Hi,
I encountered an issue trying to parse pdfs to markdown using pymupdf-layout.
I want to parse a double column pdf, typical of scientific papers, using pymupdf4llm and pymupdf-layout, but I found out that the text extracted isn’t correctly ordered.
I used the following code:
import io
from pathlib import Path
import pymupdf.layout
import pymupdf4llm
def main() -> None:
ex_pdf_path = Path("ex_pdf_double_column.pdf") # Update path here
buf = io.BytesIO(ex_pdf_path.read_bytes())
with pymupdf.open(stream=buf) as document:
pdf_text = pymupdf4llm.to_markdown(doc=document, header=False, footer=False, use_ocr=False)
output_file = Path.cwd() / f"{ex_pdf_path.stem}_pymupdf_layout_extract.md"

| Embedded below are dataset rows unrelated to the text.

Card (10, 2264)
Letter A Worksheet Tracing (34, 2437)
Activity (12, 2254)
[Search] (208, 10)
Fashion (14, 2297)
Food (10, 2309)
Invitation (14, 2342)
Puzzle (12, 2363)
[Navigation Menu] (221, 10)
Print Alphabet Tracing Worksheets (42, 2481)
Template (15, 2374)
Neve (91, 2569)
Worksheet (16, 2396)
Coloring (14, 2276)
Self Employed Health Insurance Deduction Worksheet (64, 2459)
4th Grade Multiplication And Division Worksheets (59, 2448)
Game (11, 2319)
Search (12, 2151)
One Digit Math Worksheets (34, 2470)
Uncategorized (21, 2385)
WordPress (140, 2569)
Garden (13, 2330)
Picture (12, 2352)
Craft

with output_file.open("w", encoding="utf-8") as out_file:
out_file.write(pdf_text)
if __name__ == "__main__":
main()
with the input pdf:
ex_pdf_double_column.pdf (214.4 KB)
And the extracted text is there:
ex_pdf_double_column_pymupdf_layout_extract.md (3.7 KB)

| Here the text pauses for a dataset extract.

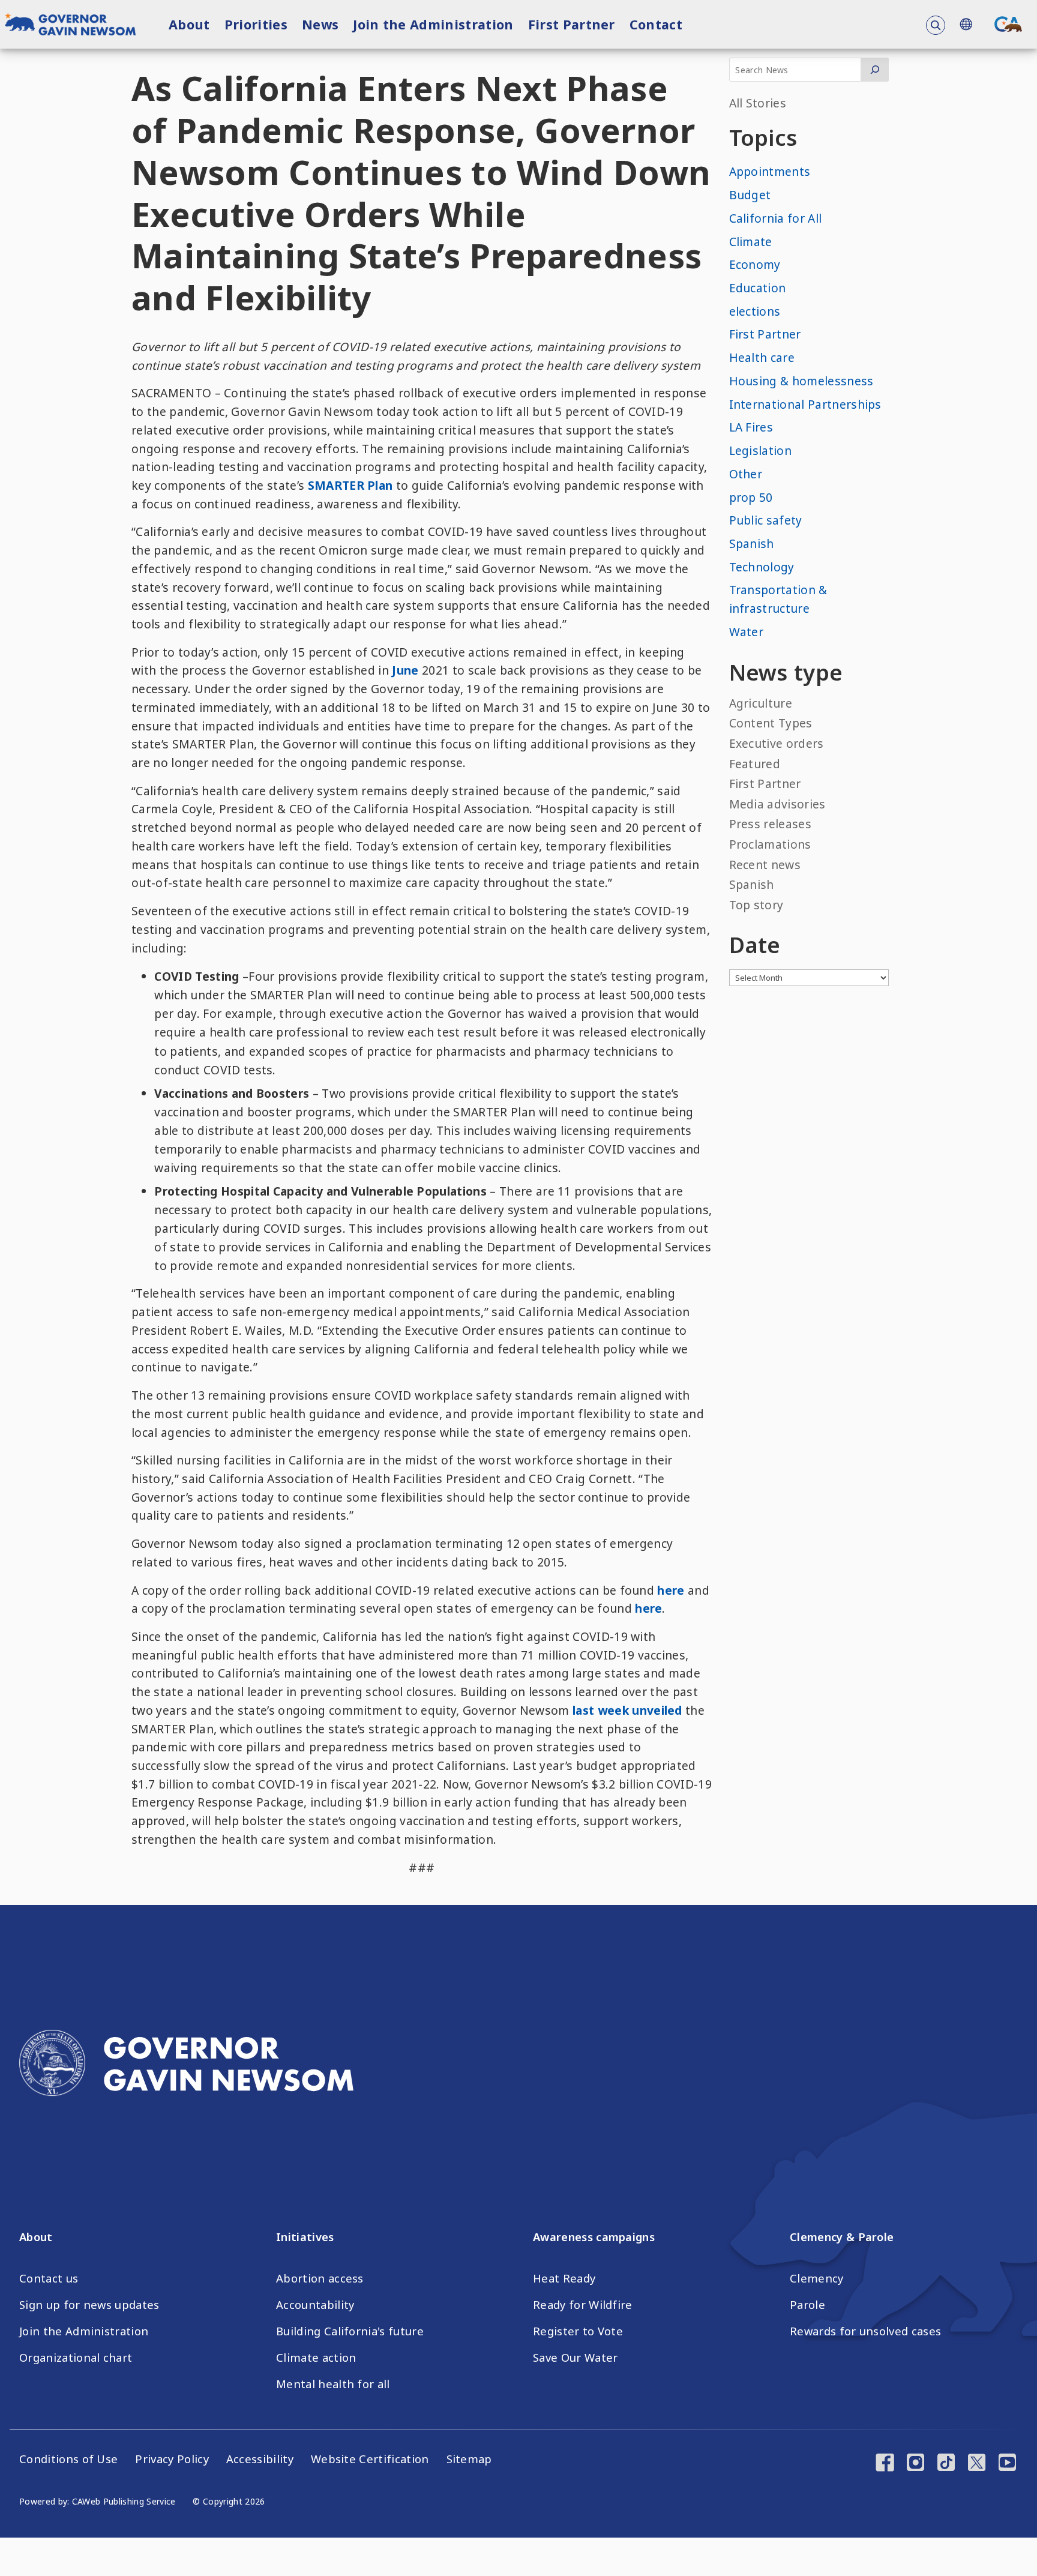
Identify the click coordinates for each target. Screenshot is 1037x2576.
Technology (762, 567)
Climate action (316, 2357)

Here is a comparison of the input pdf (left) and the text extraction I obtain (right):
as you can see, I expect the text to be in the order: red, pink, yellow, green, blue, but I get the order: green, red, blue, pink, yellow.
This seems specific to pymupdf-layout as I didn’t observe it with pymupdf.
Libraries versions:
- pymupdf4llm 0.2.9
- pymupdf 1.26.6
- pymupdf-layout 1.26.6
as installed by pip: pip install pymupdf4llm[layout] .